Seasons and Mosaics by Hina Bhatt
- 58 Views
- Colour Canvas
- April 4, 2023
- Art Fair & Exhibitions Featured Visual Arts

The term ‘bigger picture’ evokes a certain response, which furthers the visual experience
of a viewer by plunging the image into their minds, frenetically trying to draw parallels and
meanings, in essence, to make sense of it. However, there is a difference in the way
human beings and other animals, birds, or insects, perceive the visual world around them
owing to their biological visual apparatuses which permit only certain wavelengths of light
or colour to be seen. Therefore what is apparent is in bits and pieces, mosaic-like,
essentially diminishing the bigger picture from discernment. Over time and with
technology, the visual world has become a mosaic which builds up to create the entire
visual. In today’s times, the mosaic has morphed into pixels, and nature’s unique visual
algorithm can be mapped in a 1- 0 sequence by any AI. But does it capture the core truth
of Nature?
As the world around us changes, so does the visual experience but in artist Hina Bhatt’s
works, she attempts to hold on to that last sentience of nature’s mystique which, can never
be replicated by technology – Nature’s spirit. That irreplaceable life force which courses
through roots, veins, leaves and the air that one breathes, its endurance and
interchangeability. Bhatt has a penchant for noticing nature in its quiet formative moments.
This is made evident in her series of works ‘Ruturaj’ (King of seasons) which are rendered
in a nature-abstract lexicon and present to the viewer the ephemeral essence of changing
seasons. Reminiscent of the 18th-19th century Baramasa poetry, these paintings capture
the changeable disposition of time, in the form of abstractions of foliage and moods.
The works are rendered in oil on canvas and present a perspective of moods, often
expressed using colours which are vibrant or subdued, playful and sombre. This oscillation
between the opposites of the colour palette adds to the play of depth, light, movement and
a sensorial experience which can resemble the real changes of season. Bhatt’s application
of paint is vaguely reminiscent of the Impressionists who aimed to capture the
characteristic essence of a scene, focusing on the way light changes the nature of an
object and makes it anew. Bhatt’s skill seems to warrant such commendation too, as one
looks at these works intently, one could experience a fleeting movement of the foliage. It
has to be attributed to the impasto brush strokes, especially when they lead the eye
around the work and a mental journey all at once.

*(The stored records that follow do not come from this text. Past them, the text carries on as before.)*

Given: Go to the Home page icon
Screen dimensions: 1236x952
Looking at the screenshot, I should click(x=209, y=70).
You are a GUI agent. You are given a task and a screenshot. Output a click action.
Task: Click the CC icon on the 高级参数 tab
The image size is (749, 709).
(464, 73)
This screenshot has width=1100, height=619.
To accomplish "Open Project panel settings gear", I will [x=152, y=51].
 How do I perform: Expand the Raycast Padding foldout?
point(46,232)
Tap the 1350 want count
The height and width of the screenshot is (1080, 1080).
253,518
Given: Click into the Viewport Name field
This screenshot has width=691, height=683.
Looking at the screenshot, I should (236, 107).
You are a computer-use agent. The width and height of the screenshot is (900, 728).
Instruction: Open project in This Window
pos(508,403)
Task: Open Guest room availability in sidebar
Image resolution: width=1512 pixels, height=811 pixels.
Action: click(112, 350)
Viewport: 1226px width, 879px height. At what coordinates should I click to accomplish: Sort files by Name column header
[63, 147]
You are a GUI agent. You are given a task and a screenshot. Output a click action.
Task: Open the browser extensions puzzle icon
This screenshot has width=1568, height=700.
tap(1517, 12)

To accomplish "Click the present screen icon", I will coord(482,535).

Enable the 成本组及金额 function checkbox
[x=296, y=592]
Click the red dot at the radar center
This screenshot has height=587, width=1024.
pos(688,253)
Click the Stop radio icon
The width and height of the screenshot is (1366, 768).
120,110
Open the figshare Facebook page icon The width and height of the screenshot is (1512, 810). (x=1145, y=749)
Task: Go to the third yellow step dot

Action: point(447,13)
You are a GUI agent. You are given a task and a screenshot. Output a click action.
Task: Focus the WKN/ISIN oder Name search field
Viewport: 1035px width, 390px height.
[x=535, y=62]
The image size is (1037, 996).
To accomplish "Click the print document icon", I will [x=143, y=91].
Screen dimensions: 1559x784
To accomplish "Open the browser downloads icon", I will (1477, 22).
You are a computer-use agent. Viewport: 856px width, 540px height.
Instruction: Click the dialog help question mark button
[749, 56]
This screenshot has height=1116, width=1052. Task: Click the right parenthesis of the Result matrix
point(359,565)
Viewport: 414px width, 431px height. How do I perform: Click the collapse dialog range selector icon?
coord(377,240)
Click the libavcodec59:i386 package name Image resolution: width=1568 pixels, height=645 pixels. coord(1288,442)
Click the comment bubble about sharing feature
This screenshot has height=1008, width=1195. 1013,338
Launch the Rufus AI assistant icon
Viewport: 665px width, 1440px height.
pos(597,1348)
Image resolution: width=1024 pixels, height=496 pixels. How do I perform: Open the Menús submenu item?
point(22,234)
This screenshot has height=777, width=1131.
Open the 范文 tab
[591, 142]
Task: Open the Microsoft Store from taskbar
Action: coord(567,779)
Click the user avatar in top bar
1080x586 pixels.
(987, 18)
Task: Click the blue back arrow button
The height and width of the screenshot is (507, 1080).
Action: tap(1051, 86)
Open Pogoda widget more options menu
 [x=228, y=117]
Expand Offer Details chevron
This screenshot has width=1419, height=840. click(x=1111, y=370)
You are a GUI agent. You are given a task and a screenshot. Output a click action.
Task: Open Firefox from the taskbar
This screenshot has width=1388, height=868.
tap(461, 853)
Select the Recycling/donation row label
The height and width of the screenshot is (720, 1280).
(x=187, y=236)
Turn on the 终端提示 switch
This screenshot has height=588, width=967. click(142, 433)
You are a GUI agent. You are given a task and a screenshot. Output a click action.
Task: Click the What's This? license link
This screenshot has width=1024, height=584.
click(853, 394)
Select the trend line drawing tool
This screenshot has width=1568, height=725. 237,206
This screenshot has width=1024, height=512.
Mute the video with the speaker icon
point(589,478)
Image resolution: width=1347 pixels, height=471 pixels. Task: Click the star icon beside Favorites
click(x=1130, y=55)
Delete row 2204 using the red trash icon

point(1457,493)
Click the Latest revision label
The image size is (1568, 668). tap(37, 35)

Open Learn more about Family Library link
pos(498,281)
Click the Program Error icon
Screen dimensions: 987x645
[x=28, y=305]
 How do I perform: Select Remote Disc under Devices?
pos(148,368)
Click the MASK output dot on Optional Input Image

In the other suite of works titled ‘Roots and Bonds’, the artist changes the medium to pen
on canvas, focusing the visual on specific figurations and intended meaning. Here the
visual focuses upon the roots of old trees, which clasp at the earth with all their might,
almost inseparably. Over this finely penned backdrop, Bhatt paints patch-worked
parchment-like pieces, sewn together roughly, as a metaphor for binding. The concept is
about roots, of trees, of people, of motherlands, of minds, of belonging, of love and of
finding that one deep connection with something or someone to make one’s life
purposeful. The works also could be seen as motifs which hold a picture together, the
picture could be a reality or a person’s own reality, which is fragmented by the roles one
plays in life, but is held together precariously only because of the rooted knowledge and
spiritual essence of their core values. Unmoored by these precariously sewn threads, the
parchments stand alone, meaningless and perforated by the inevitability of ignorance, as
seen in one of the works.
There is a certain invisible connection between these series, Ruturaj and Roots and
Bonds; visually they could only share the hints at nature and nature’s muses as a trigger,
yet both the works segue into one another seamlessly when one considers the true nature
of the human mind which perceives it.

For Bhatt, nature is the real teacher, the guide, the
philosopher, and when she chooses to engage with nature in the simplest of ways
possible, she encounters its beauty, its playfulness through seasons, its hide-and-seek
games with sunlight and wind, its unique scripts in the shadows its throws on the grounds,
its aromas and its textures which fill her with a sense of oneness with nature. Such an
engagement possibly gave rise to the Ruturaj series as it is evident from the quintessence
of the series, yet, the Roots and Bonds series becomes the marrow of the artist’s intense
engagement and her taking that experience forward through interpretations of said
experiences. The Roots and Bonds series brings the mind back to the origins, to the reality
of today’s fragmented lives, to the piece-meal existences, to the speed of living and dying,
to the authenticity of human existence, to their roots and lack thereof, hence the mosaic-
like life.
Bhatt’s works take the viewer on a journey of outer and inner realms, some are beautiful
vistas never experienced before, and others are like looking at mirrors which have not
been looked into for ages. This dual facet of her works and her addressal of human life
through Nature as a leader brings out the purpose of such practice – to redefine the
inherent unity of humans, flora and fauna alike. One cannot exist without the other. Artist
Hina Bhatt seems to articulate this by trying to fit the mosaic pieces of life itself in her
works, recreating a better, bigger picture with definition and clarity for the future.